Le téléphone même avec les patients reçus en face à face, me convient mieux. La technologie de l’image me paraît générer une dimension non souhaitable un mixte de perception, de fantasme et d’hallucinatoire. En apparence nous voyons le patient et celui-ci nous voit : il s’agit je crois, très subtilement, d’une perception falsifiée où l’image en deux dimensions est lisse, sans manque – il s’agit peut-être ici d’une sensibilité personnelle. Au téléphone l’écoute de la seule parole réduit drastiquement l’ensemble sensoriel au profit d’une perception accrue du rythme, du souffle, des hésitations et trébuchements de la voix, des semi-lapsus et répétitions de mots. Notre interlocuteur se cherche au moment où il cherche l’analyste qui se tait, il s’inquiète, imagine la communication rompue, on peut le rassurer par un « mmh… oui… je vous écoute » mais aussi bien radicaliser la fermeté d’un silence assumé – viendra alors peut-être une série associative magnifique, que nous pourrons ponctuer par des interprétations brèves, puis, vers la fin de l’entretien téléphonique, reprendre en une construction d’ensemble.
Deux parasitages : avec skype il y a risque que chacun construise son personnage vu par l’autre comme s’il s’agissait d’un film (c’est une forme de séduction et de défense), avec le téléphone, la voix caresse trop l’oreille (c’est une autre forme de séduction et de défense). Mais, après tout il s’agit très classiquement dans les deux cas de trouver la bonne distance.

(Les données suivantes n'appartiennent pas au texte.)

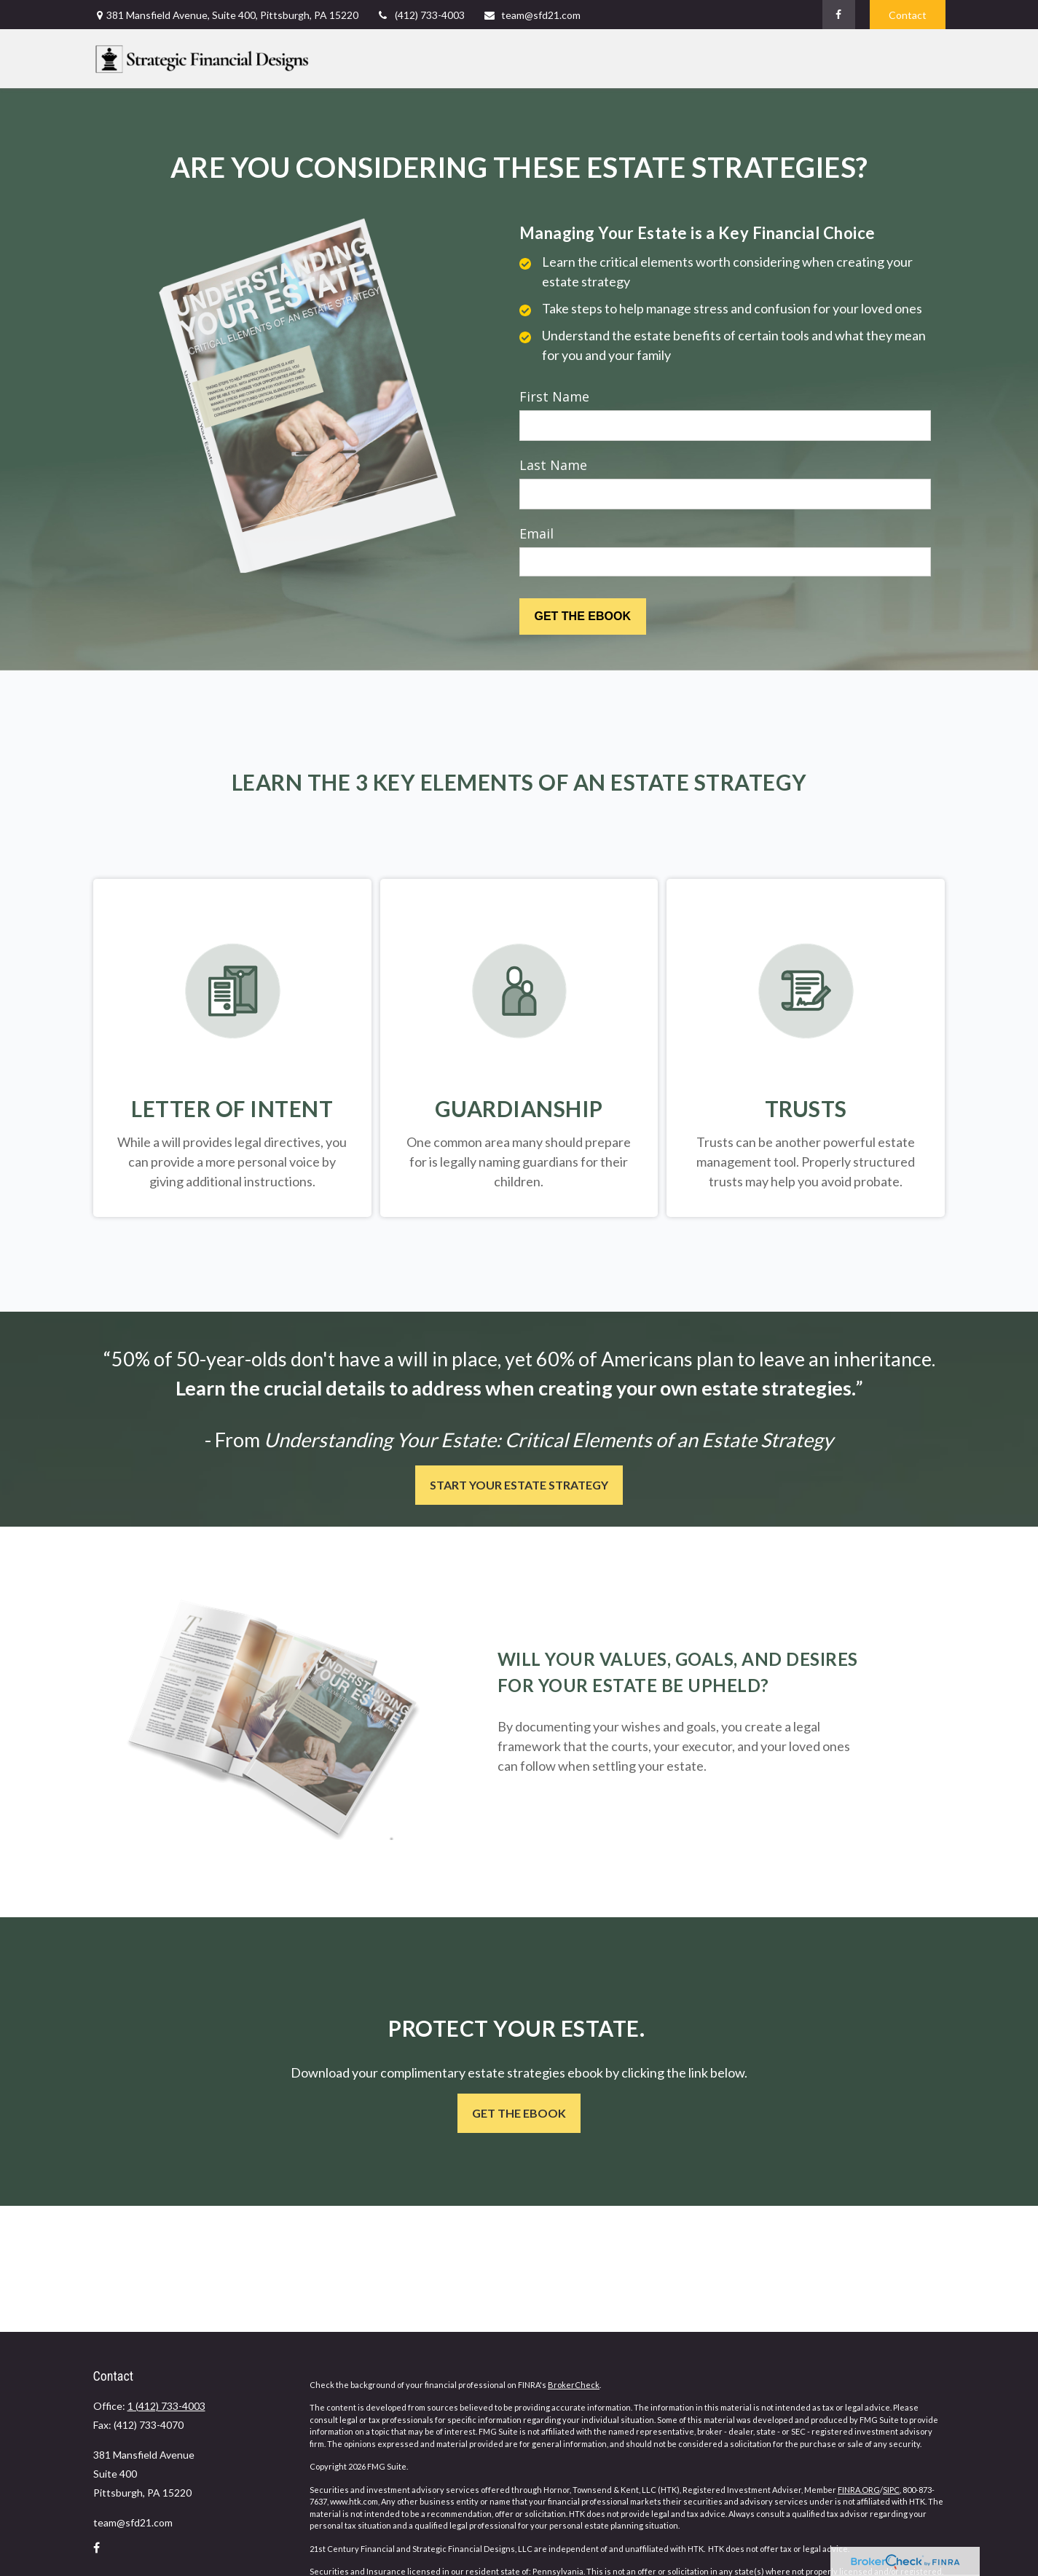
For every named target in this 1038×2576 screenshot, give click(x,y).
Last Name (553, 465)
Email (536, 533)
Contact (908, 15)
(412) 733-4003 (421, 15)
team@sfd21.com (532, 15)
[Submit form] (582, 616)
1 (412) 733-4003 (166, 2406)
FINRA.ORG (859, 2489)
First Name (554, 396)
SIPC (891, 2489)
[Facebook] (838, 14)
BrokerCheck (573, 2384)
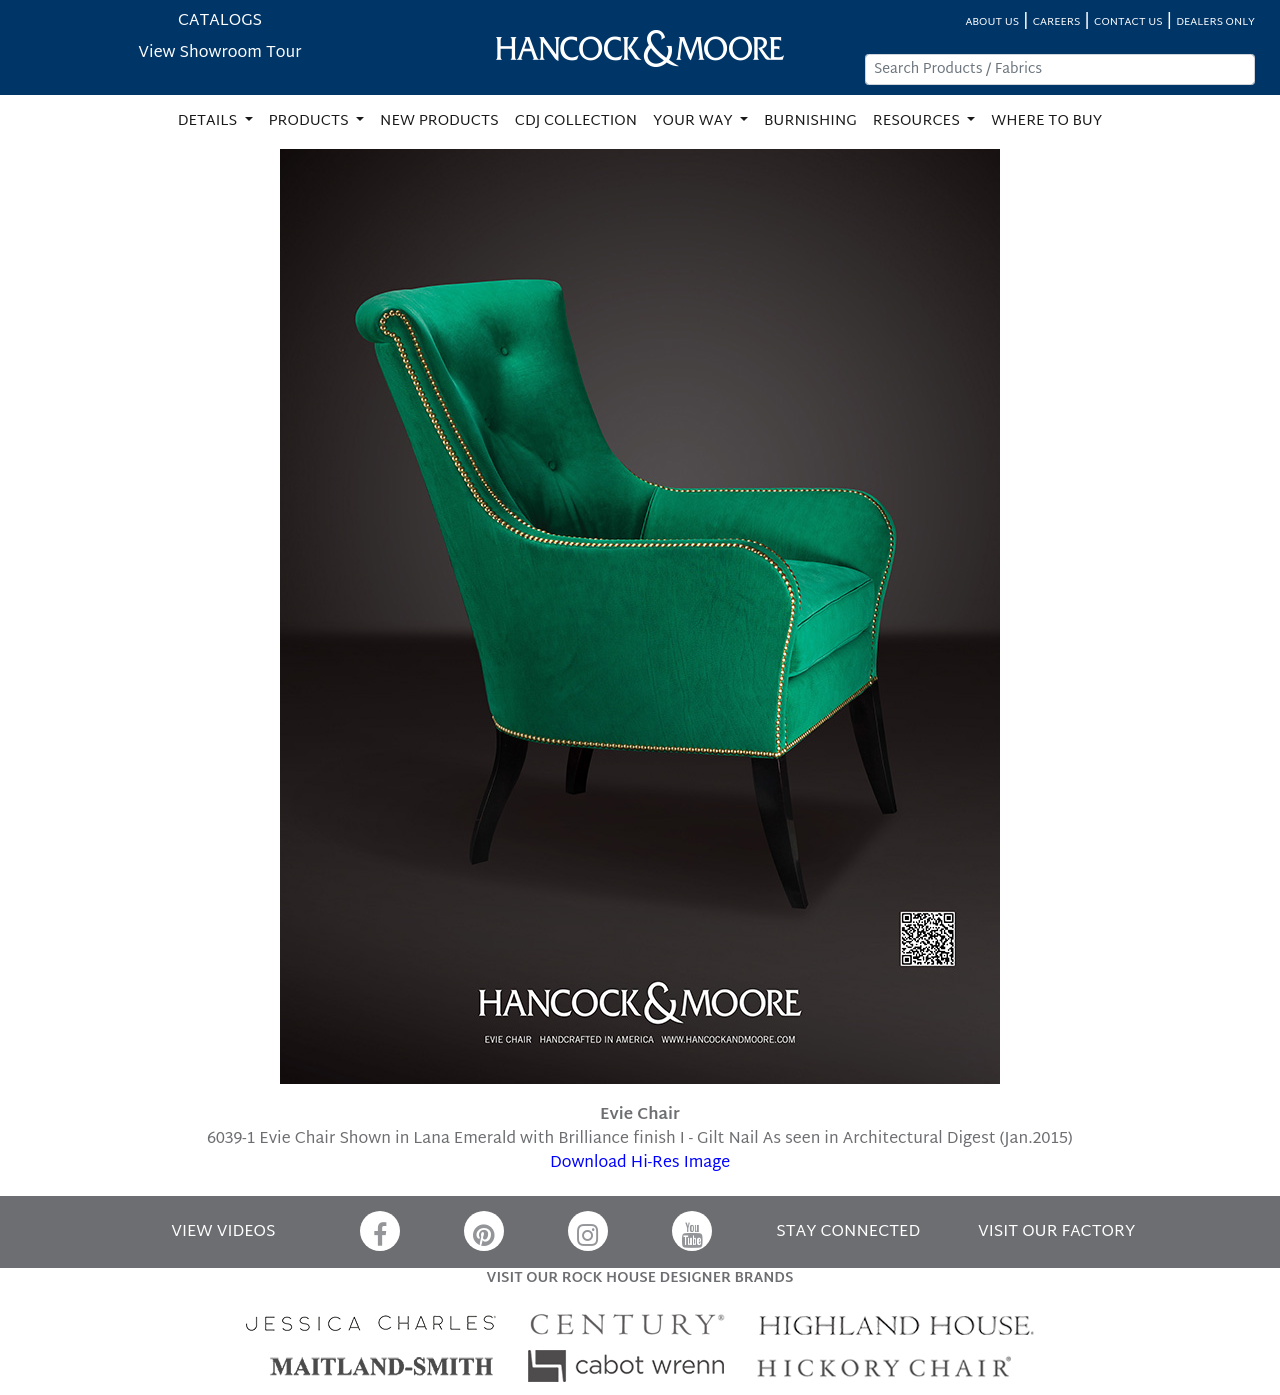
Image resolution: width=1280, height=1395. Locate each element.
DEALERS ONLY (1215, 22)
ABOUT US (992, 22)
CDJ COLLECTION (576, 121)
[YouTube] (692, 1231)
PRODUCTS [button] (311, 121)
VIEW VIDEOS (223, 1232)
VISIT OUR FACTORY (1056, 1232)
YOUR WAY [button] (694, 121)
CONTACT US (1128, 22)
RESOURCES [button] (918, 121)
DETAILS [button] (209, 121)
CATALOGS (220, 21)
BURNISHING (810, 121)
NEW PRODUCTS (439, 121)
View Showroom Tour (219, 53)
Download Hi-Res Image (640, 1163)
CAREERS (1057, 22)
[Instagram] (588, 1231)
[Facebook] (380, 1231)
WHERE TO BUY (1046, 121)
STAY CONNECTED (848, 1232)
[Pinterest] (484, 1231)
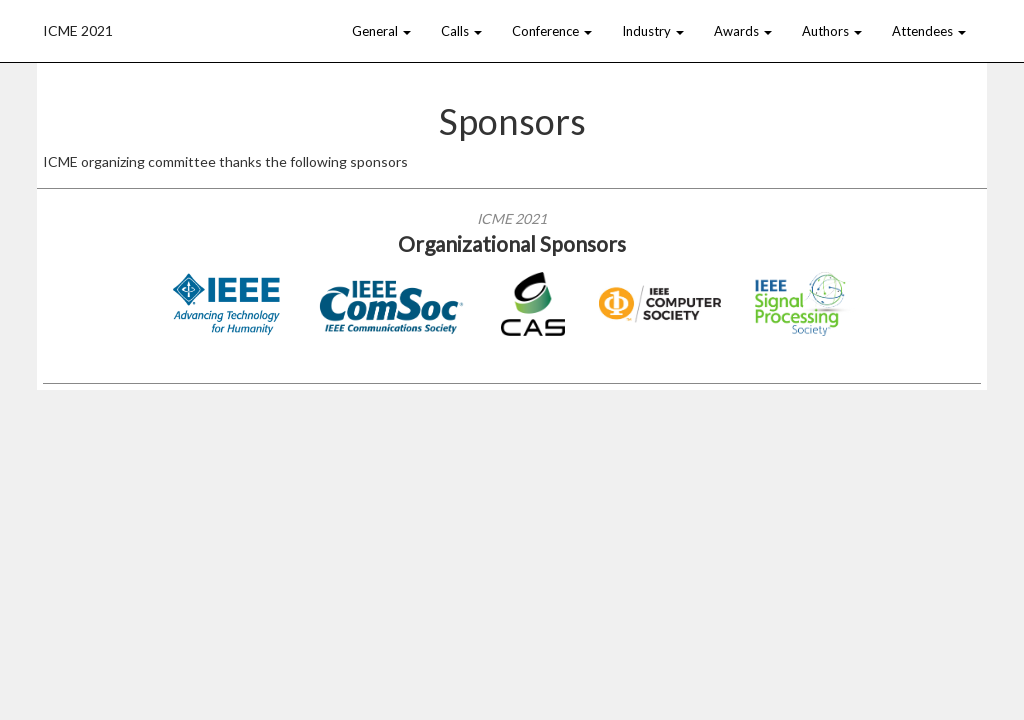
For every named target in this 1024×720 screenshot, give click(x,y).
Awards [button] (743, 31)
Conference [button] (552, 31)
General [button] (381, 31)
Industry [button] (653, 31)
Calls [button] (461, 31)
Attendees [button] (929, 31)
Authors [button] (832, 31)
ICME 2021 (78, 29)
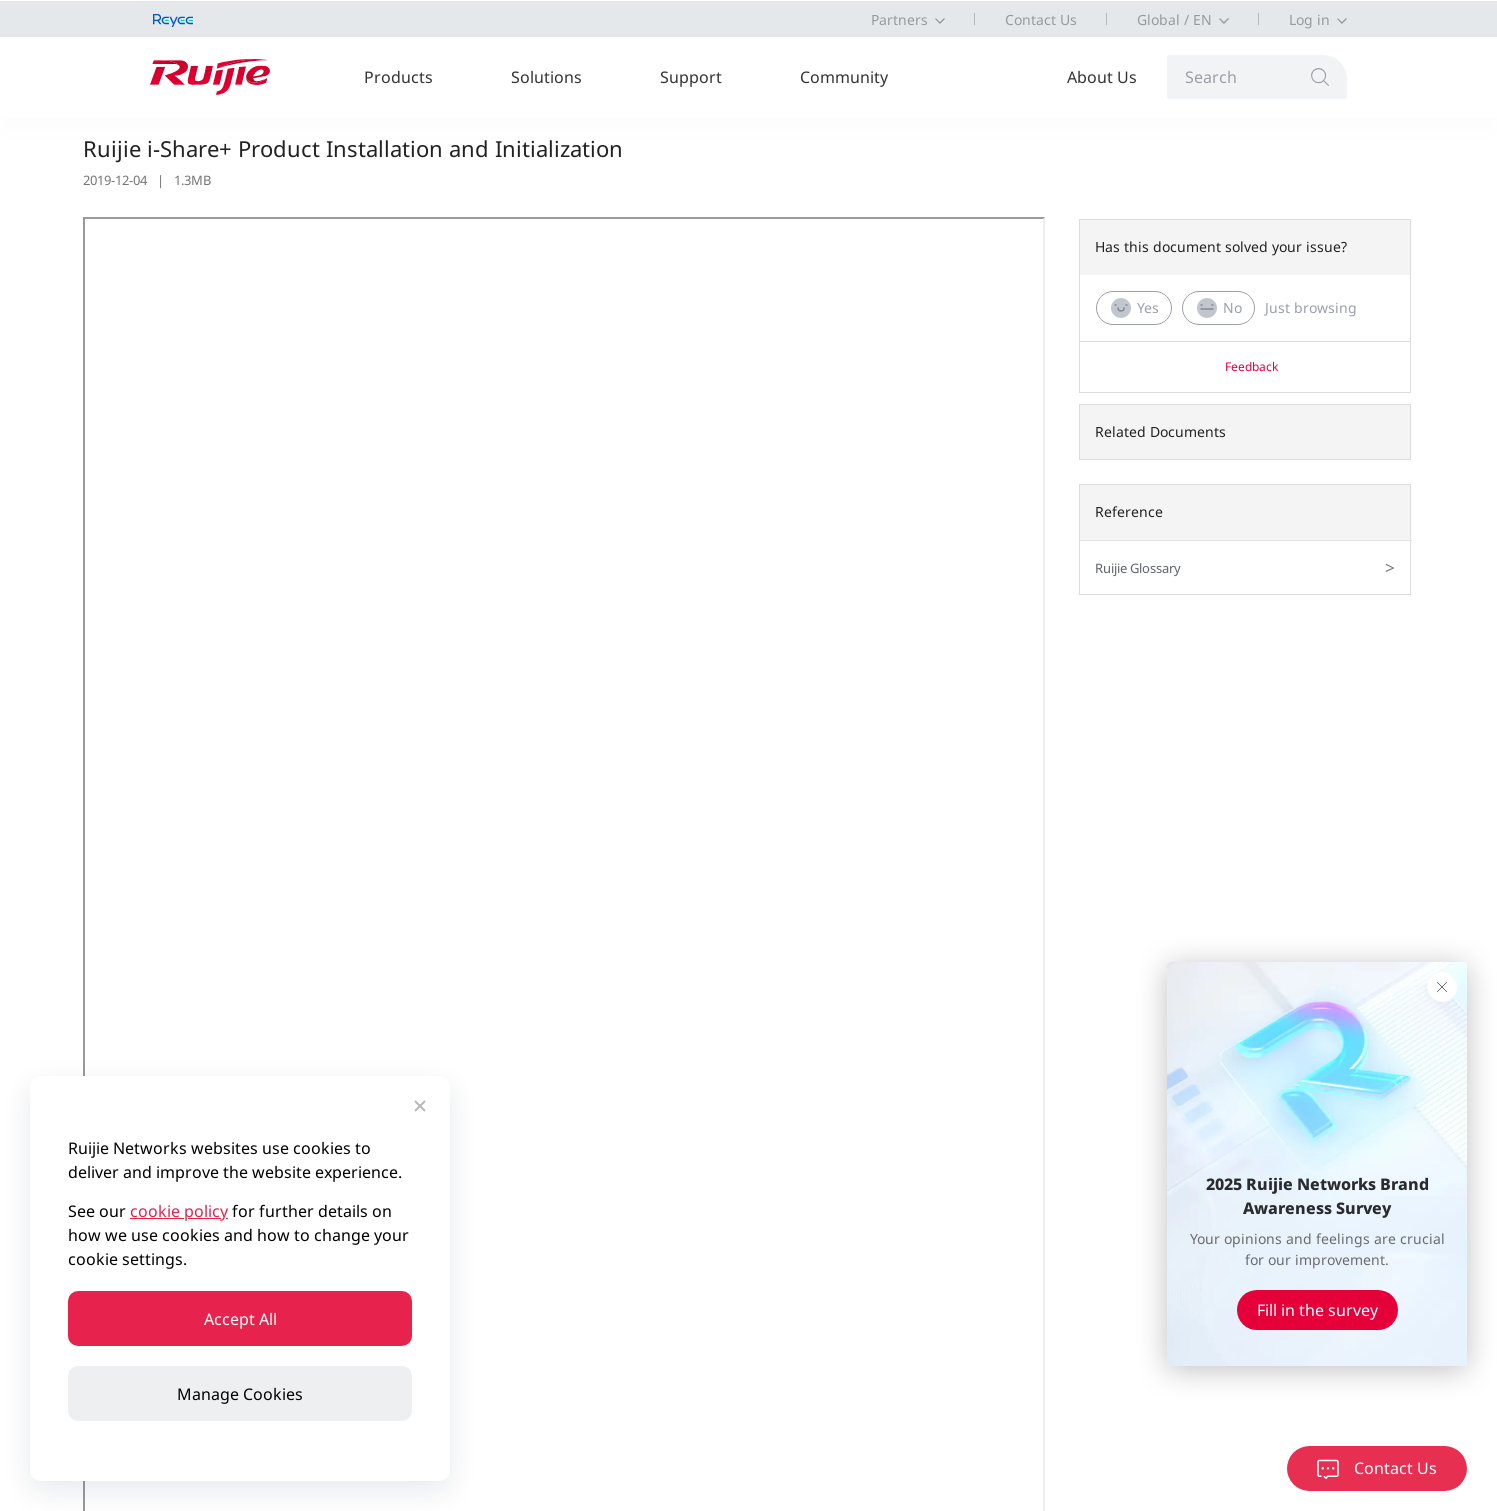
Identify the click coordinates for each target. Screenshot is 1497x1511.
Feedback (1251, 366)
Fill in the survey (1317, 1310)
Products (398, 77)
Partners (899, 19)
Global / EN (1174, 19)
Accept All (240, 1319)
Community (844, 77)
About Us (1102, 77)
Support (691, 77)
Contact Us (1041, 19)
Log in (1309, 19)
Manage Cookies (240, 1394)
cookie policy (179, 1211)
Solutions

On reviendrait au premier paradigme freudien des névroses post-traumatiques, « actuelles » et d’angoisse. En effet dans ces pathologies l’excès de refoulement mêlé à des clivages produit un vécu de déréalisation que l’analyse à distance, mais aussi l’anxiété générée par la menace sanitaire et le confinement, peuvent accroitre, tout ceci dans un contexte socio-historique où les sujets ont du mal à distinguer le vrai du faux (fake news, complotisme) comme le réel de l’irréel (empire de la fiction et d’internet). D’où l’urgence à attester de notre présence mais aussi de notre fonction spécifique d’analystes, en persistant à interpréter en nous en tenant au minimum nécessaire de réflexion commune sur le contexte. L’analyse à distance produit un trauma, à la fois par dénutrition sensorielle et par séduction afférente à la perturbation des règles habituelles. Les conséquences sont difficiles à anticiper et ne pourront être évaluées qu’après-coup, on peut néanmoins estimer que l’analyse reste possible, l’asymétrie ne disparaît pas, la distance perturbée induit des effets utilisables – chez le psychanalyste par exemple un sens accru de la nécessité de parler depuis un lieu autre que celui de l’objet transféré, voix terrifiante d’un père ou séductrice d’une mère : parler par téléphone ou skype sollicite de bien poser sa voix et de rendre sensible au patient que c’est l’ « interprète » qui s’adresse à lui. Souvenons nous que Green disait que le cadre psychique interne de l’analyste est la condition pour que les règles pratiques du dispositif soient efficientes. En ce sens notre désir qu’il y ait analyse est indistinct d’une éthique, nous pouvons créer de la situation analysante malgré, avec, grâce à un état de fait qui ne s’y prête pas bien a priori.